The income benefit of small enterprises is derived by a large population while large enterprises encourage more concentration of economic power. In this way, small enterprises bring about greater equality of income distribution.

However, it is a fact that there is a com­mon tendency in all countries wages to be lower in small factories than in large factories; but it is also equally true that in underdeveloped economy workers have a choice not between a high paid job and a low paid job but between a low paid job and no job at all.

So the low paid job is accepted by the force of circumstances. In the absence of small enterprises, the workers have to lose even small wage which they hope to get. A policy of supporting cottage and small industries is really a policy of social insurance for a group which would otherwise be threatened by unemployment.

  1. Latent Resources Argument

Small scale industries are capable of mopping up latent and unutilized resources. This argument justifies the cause of SSIs on three grounds: First, it presup­poses that there are a large number of small and potential entrepreneurs who are capable of running industrial units efficiently if proper help is extended to them.

Second, there are a large number of potential enterprises whose full capacities have not been used so far. Third, SSIs will be helpful in putting idle savings in productive use.

  1. Decentralization Argument

Decentralization of industrial activity has also been advanced as another reason for promoting SSIs.

There are two aspects of this argument; first, there is the need to prevent congestion in large cities through prevention of growth of industries there; second, this negative measure has to be reinforced by promoting industrial growth in semiurban and rural areas so that the local people can stay on their areas without emigrating to the nearby cities.

The primary objective of developing small industries in rural areas is to extend work opportunities, raise incomes and standard of living and to bring about a more balanced and integrated rural economy. In India, the method adopted for developing cottage and small scale industry is the construction of industrial estates, usually in towns.

These estates provide factory space, electricity, sheds and common facilities. At present there are 346 such industrial estates in India.

Large industries are mostly concentrated in metropolitan cities. The smaller towns and the countryside in order to benefit from modern industrialization must encourage small enterprises. Industrialization of the country can become complete only if it penetrated into the remote corners of the country. Small industries by carrying the job to the workers overcome the difficulties of territorial immobility.

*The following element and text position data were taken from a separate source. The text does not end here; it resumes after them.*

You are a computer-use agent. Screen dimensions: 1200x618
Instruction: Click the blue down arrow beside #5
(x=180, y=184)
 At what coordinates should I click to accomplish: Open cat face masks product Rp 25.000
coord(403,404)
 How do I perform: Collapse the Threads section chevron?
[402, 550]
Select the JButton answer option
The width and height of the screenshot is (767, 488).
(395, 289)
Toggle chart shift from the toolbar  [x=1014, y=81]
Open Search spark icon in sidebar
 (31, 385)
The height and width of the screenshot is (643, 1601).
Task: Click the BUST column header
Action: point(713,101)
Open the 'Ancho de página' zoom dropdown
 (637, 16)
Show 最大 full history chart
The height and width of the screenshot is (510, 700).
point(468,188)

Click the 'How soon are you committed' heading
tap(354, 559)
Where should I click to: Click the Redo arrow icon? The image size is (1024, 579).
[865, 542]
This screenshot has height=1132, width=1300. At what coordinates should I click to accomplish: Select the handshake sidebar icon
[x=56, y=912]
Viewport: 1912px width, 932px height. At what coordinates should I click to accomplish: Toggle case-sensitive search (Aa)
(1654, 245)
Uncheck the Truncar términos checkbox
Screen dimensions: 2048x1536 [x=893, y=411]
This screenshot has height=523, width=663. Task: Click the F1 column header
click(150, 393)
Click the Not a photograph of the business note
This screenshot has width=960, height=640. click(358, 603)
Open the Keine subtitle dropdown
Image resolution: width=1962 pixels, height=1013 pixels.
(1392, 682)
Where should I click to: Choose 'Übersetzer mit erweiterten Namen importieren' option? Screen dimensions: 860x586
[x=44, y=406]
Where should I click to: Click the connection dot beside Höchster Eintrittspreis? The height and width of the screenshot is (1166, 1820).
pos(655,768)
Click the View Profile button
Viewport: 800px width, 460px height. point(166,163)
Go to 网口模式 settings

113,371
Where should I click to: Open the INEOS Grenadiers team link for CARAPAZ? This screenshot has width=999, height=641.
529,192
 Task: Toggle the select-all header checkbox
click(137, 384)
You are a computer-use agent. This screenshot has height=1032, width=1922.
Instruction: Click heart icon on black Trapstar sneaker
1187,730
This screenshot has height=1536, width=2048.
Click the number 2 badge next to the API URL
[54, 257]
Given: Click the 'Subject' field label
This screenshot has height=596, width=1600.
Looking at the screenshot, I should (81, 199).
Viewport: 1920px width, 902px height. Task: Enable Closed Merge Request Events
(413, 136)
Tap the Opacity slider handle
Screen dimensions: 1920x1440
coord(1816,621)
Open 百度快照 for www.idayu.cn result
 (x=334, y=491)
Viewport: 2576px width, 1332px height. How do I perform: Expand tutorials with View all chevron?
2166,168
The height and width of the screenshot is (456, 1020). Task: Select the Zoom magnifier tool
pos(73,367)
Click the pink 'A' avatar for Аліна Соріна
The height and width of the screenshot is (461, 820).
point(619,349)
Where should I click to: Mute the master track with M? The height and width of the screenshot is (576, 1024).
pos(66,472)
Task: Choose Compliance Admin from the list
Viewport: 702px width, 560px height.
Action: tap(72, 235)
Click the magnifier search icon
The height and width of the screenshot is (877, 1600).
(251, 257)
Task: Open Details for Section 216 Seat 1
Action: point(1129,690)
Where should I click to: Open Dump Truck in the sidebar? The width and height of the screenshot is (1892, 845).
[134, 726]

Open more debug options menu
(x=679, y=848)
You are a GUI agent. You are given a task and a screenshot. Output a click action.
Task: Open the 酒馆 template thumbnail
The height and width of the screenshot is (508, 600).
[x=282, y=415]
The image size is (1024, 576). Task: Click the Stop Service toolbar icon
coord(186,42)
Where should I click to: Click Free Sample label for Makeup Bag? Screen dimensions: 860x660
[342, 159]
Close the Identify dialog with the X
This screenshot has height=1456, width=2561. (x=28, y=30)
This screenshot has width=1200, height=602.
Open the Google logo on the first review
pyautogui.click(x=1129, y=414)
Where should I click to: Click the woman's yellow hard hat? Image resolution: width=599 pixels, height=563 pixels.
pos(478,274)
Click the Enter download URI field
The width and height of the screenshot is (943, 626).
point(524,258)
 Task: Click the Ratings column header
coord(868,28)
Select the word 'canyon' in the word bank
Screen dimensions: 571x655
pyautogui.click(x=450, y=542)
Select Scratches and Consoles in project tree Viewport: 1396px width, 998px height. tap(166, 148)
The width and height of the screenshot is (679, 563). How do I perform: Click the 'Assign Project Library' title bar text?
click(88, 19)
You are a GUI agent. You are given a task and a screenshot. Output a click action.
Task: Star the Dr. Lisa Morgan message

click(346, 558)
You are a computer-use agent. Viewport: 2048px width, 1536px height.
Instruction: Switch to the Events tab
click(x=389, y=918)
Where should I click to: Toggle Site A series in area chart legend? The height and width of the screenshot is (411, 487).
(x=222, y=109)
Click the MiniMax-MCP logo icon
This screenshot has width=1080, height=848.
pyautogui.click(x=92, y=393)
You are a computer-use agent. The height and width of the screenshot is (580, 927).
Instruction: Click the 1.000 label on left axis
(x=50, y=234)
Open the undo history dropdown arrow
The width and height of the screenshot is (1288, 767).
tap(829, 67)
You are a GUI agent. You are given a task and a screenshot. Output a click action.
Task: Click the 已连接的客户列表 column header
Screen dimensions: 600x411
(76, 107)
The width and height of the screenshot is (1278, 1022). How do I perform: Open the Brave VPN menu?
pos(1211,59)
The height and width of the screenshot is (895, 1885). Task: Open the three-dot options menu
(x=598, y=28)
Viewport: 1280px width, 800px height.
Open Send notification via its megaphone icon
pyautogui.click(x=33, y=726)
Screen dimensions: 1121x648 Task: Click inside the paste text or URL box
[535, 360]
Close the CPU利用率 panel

An important reason for developing small industries lies in the prevention of a lopsided industrial growth. A pyramid like structure of industrial development with a few large scale industries at the top and a mass of small enterprises at the base would obviously make the industrial economy ill balanced.

There should be layers of industrial enterprises in between the largest and the smallest categories. An integrated development of large scale and small scale industries complementing each other is the most important aspect of economic planning which should not be lost sight of.

The larger units should be a source of most of the critical raw materials which the smaller units need for processing them into finished goods.

The smaller units in their turn should be acting as auxiliaries engaged in the manufacture of components, parts and accessories required by the bigger units which should have sub contracted with the former. The economic and technical possibility of such complementary relationship should be explored and realised.